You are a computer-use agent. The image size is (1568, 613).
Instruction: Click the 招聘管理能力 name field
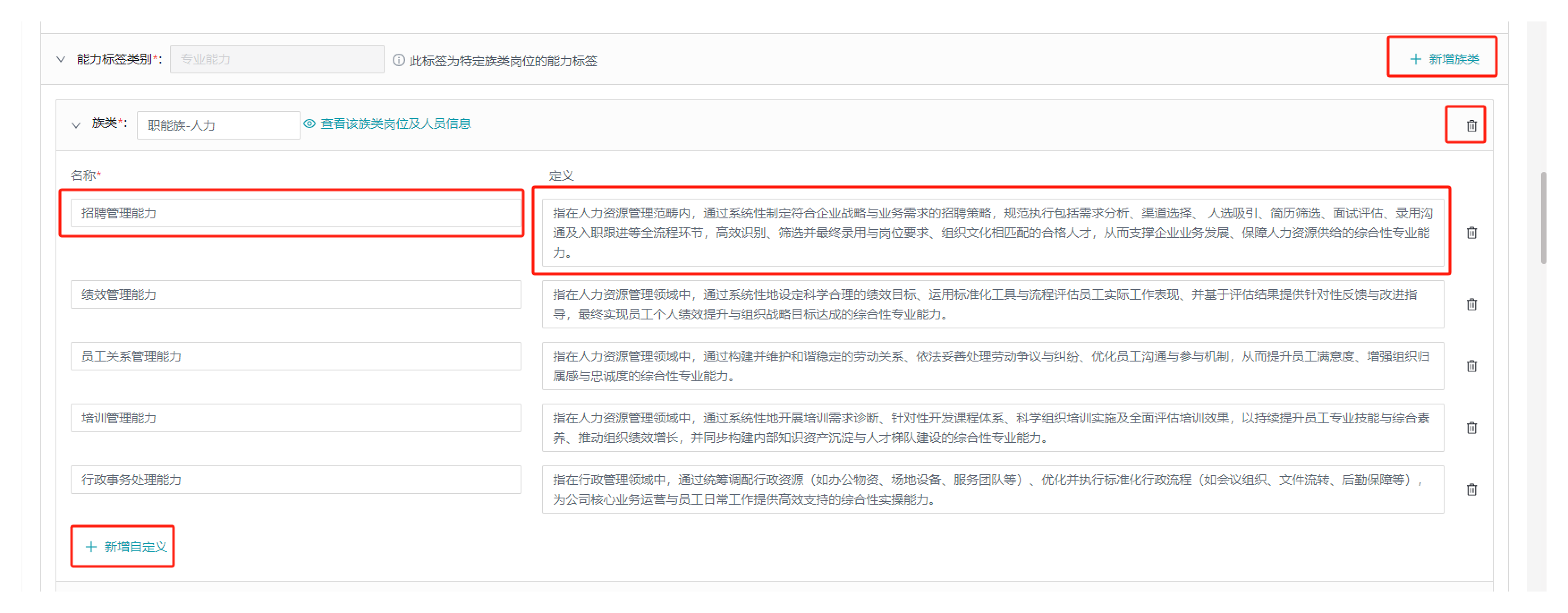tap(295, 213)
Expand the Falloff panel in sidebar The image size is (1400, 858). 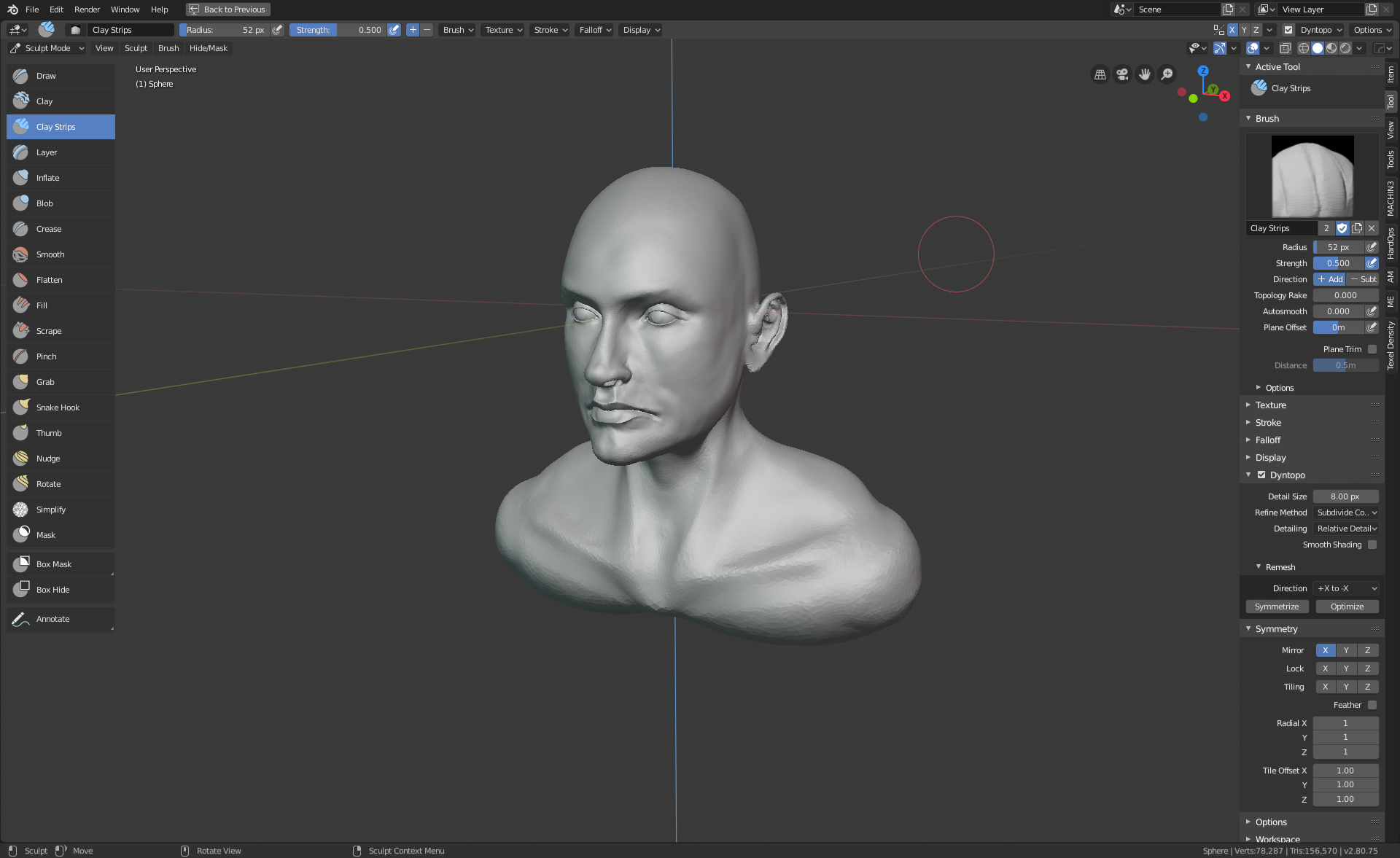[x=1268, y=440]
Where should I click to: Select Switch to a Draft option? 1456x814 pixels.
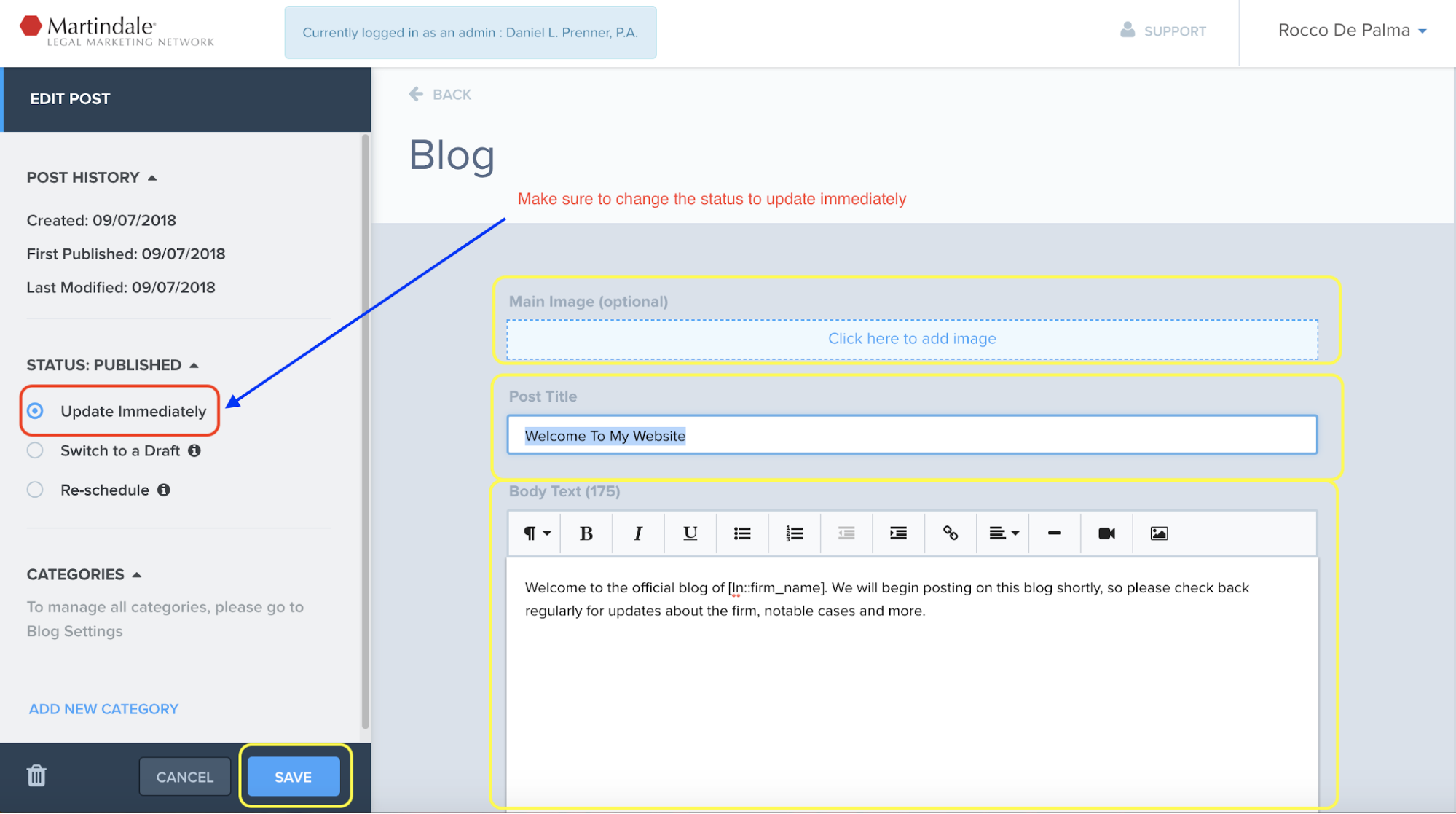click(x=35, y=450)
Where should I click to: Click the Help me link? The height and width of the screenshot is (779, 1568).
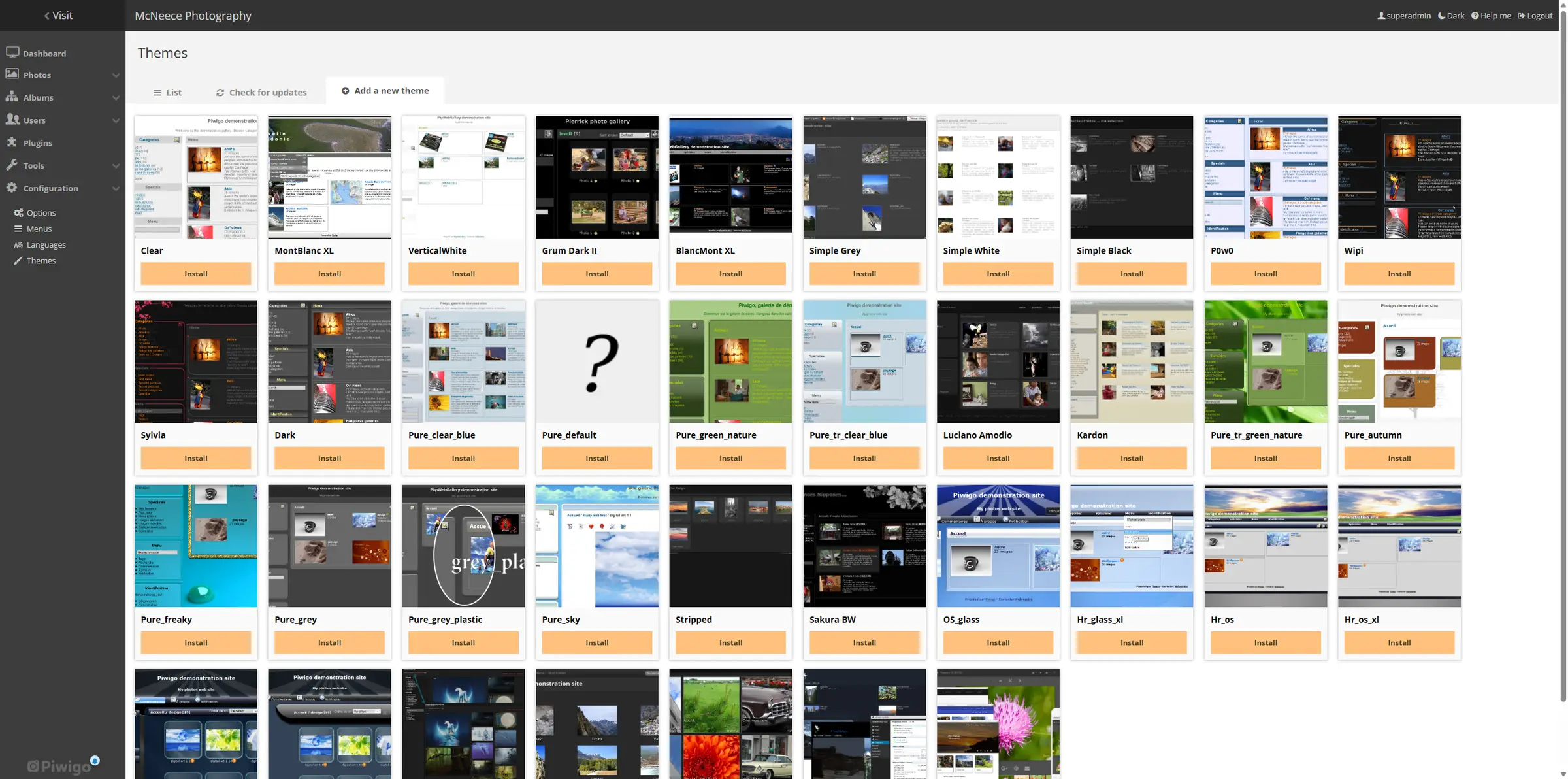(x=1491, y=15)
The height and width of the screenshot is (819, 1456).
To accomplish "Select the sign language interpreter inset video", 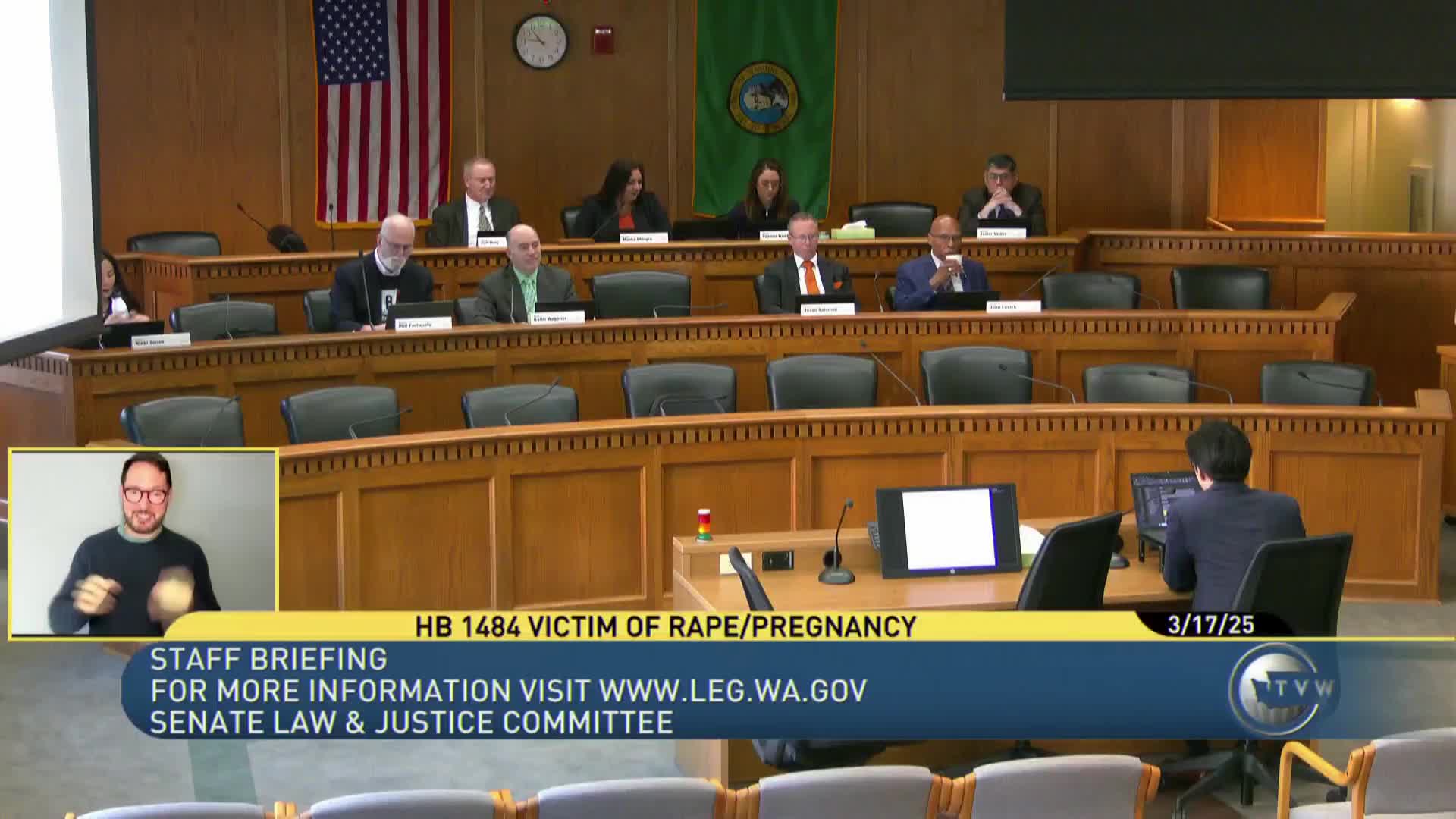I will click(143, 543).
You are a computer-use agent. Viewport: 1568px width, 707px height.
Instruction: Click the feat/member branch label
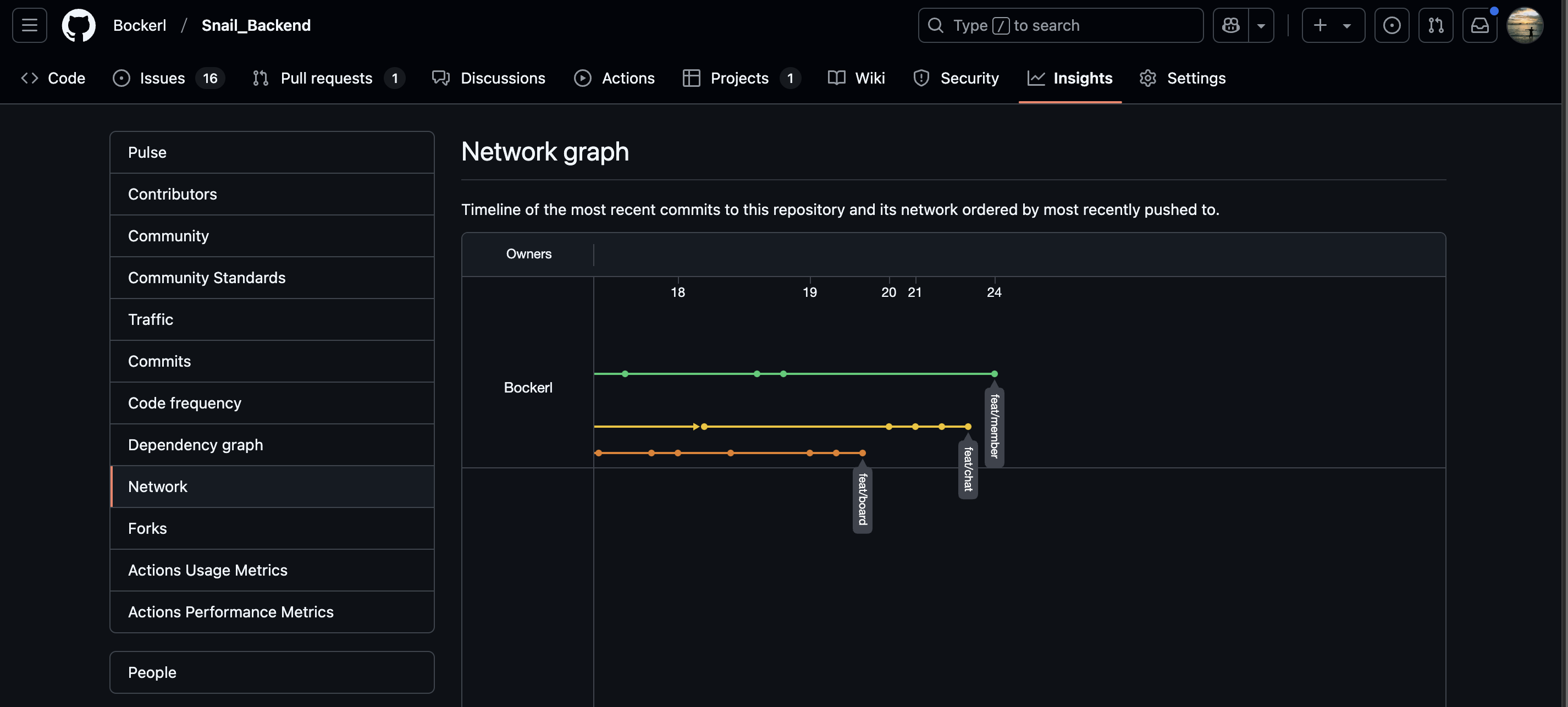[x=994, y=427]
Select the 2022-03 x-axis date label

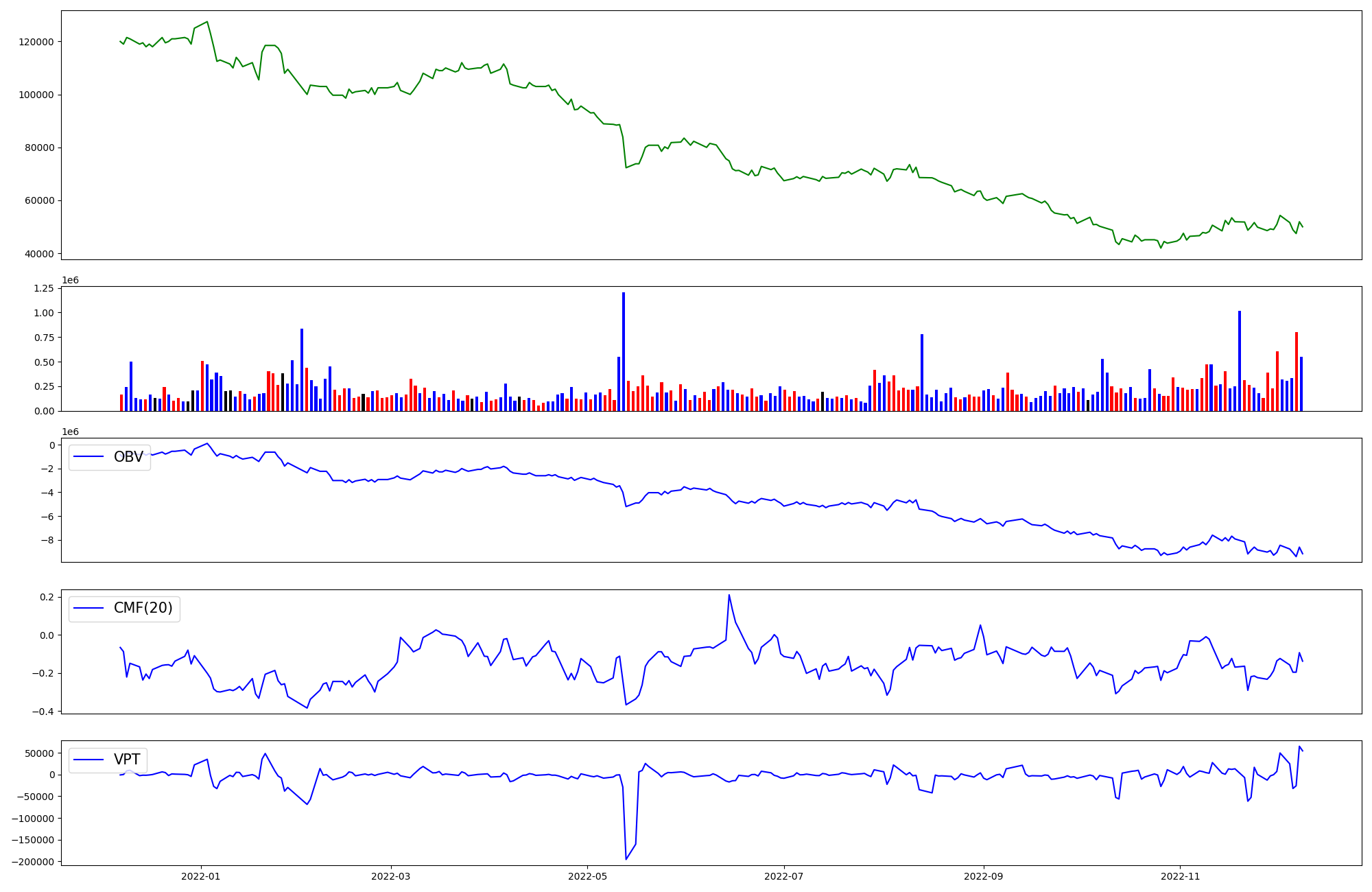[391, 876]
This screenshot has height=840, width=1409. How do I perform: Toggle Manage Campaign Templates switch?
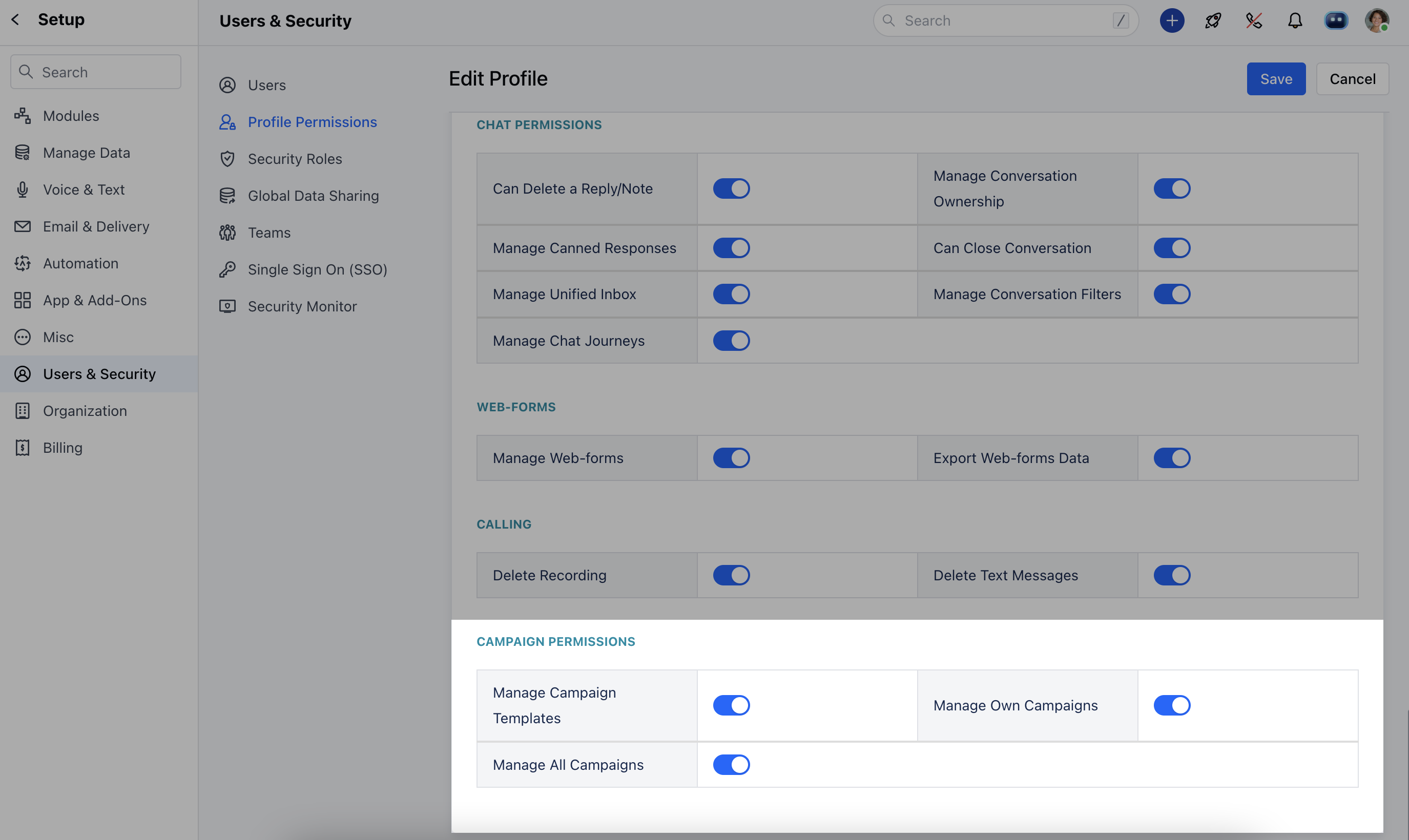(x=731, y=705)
━━━━
Within the entries above, the lines from the one with "Instruction: Click the feat/member" through the final line are to be printed exactly, with the pictures removed.

## Response area
Instruction: Click the feat/member branch label
[x=994, y=427]
Select the 2022-03 x-axis date label

[391, 876]
This screenshot has height=840, width=1409. How do I perform: Toggle Manage Campaign Templates switch?
(x=731, y=705)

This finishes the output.